If not made by the Ukrainians, then who? Others believe they were overseen by Yevgeny Prigozhin, erstwhile organiser, allegedly, of a pro-Putin troll factory in St Petersburg and reportedly the main recruiting officer for the Wagner group. Prigozhin has both the wherewithal and arguably the cynicism to produce such adverts, as well as, perhaps, the poor taste to let them pass. One need only read his comment on a Wagner deserter put to death with a sledgehammer on camera (‘A dog’s death for a dog’) or listen to his remarks on a heap of Russian corpses in Bakhmut – ‘Their contract is over.
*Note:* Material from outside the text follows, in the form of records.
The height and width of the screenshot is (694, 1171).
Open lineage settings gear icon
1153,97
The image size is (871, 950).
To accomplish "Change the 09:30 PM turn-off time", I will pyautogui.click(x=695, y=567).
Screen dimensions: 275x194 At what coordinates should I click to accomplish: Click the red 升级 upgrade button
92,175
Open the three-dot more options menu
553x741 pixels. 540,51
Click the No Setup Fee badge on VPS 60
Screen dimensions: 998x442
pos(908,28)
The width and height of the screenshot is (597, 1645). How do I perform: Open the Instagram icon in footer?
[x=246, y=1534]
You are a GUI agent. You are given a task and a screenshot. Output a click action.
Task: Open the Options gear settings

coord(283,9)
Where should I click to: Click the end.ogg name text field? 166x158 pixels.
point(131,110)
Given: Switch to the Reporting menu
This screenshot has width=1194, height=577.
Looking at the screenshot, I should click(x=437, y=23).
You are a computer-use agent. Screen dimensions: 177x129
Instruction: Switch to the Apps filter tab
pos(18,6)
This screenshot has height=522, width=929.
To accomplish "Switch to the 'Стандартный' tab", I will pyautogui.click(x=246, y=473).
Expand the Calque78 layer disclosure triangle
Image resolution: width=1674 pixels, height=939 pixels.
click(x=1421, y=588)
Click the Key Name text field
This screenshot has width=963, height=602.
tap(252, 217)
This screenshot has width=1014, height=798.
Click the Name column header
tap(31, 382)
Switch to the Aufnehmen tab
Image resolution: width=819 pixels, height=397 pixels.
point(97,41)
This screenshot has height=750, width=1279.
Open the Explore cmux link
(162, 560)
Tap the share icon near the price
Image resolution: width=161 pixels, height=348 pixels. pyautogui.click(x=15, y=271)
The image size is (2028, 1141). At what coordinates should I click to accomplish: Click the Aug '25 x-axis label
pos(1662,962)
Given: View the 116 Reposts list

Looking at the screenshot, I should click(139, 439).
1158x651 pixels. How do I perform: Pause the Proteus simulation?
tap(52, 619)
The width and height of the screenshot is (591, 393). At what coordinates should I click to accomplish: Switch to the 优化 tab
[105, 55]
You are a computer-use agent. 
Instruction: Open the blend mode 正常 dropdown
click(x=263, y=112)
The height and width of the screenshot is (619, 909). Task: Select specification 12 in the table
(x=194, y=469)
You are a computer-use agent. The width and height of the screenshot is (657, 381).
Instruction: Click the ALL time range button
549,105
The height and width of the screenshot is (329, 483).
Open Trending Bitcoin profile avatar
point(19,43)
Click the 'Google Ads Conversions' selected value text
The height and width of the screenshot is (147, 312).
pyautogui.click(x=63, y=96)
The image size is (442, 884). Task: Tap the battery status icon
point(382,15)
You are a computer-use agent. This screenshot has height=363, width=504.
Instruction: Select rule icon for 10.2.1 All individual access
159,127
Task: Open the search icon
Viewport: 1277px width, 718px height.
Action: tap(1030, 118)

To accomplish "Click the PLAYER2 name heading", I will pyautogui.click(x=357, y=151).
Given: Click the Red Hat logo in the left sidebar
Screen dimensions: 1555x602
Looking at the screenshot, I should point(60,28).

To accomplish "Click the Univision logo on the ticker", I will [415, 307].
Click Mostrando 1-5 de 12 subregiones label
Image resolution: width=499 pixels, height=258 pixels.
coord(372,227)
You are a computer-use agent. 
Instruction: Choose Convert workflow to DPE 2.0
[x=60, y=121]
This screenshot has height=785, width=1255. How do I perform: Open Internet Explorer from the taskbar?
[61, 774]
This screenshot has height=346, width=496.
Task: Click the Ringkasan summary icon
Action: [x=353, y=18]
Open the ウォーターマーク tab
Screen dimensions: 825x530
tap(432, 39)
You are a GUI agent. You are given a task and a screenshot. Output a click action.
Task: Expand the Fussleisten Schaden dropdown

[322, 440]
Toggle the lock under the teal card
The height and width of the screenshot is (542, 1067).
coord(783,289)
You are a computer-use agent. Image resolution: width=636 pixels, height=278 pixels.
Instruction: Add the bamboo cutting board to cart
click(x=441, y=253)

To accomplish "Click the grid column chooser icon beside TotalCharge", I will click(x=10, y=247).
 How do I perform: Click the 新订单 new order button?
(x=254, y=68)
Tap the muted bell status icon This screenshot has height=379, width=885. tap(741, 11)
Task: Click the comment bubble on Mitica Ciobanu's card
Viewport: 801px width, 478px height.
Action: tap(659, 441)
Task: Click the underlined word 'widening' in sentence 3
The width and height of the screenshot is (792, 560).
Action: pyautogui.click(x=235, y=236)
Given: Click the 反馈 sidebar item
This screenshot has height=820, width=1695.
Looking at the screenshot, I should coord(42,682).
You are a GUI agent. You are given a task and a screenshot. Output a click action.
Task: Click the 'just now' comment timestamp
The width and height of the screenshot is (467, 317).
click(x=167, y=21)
They’re coming home’ – to see that Prigozhin thinks and speaks, as it were, in rather broad, dark brushstrokes.

A further theory holds that they were made for television to normalise an atmosphere of mobilisation – it’s sold to you like a Renault Clio – but judged tasteless at the last moment and relegated to the internet.

Whoever their progenitor, they are just part of the growing madness in Russia right now, and the increasing desperation of the military to find new recruits for its meat grinder. These, at any rate, are two things that the fog of war, however dense this cold Russian January, is powerless to blot out.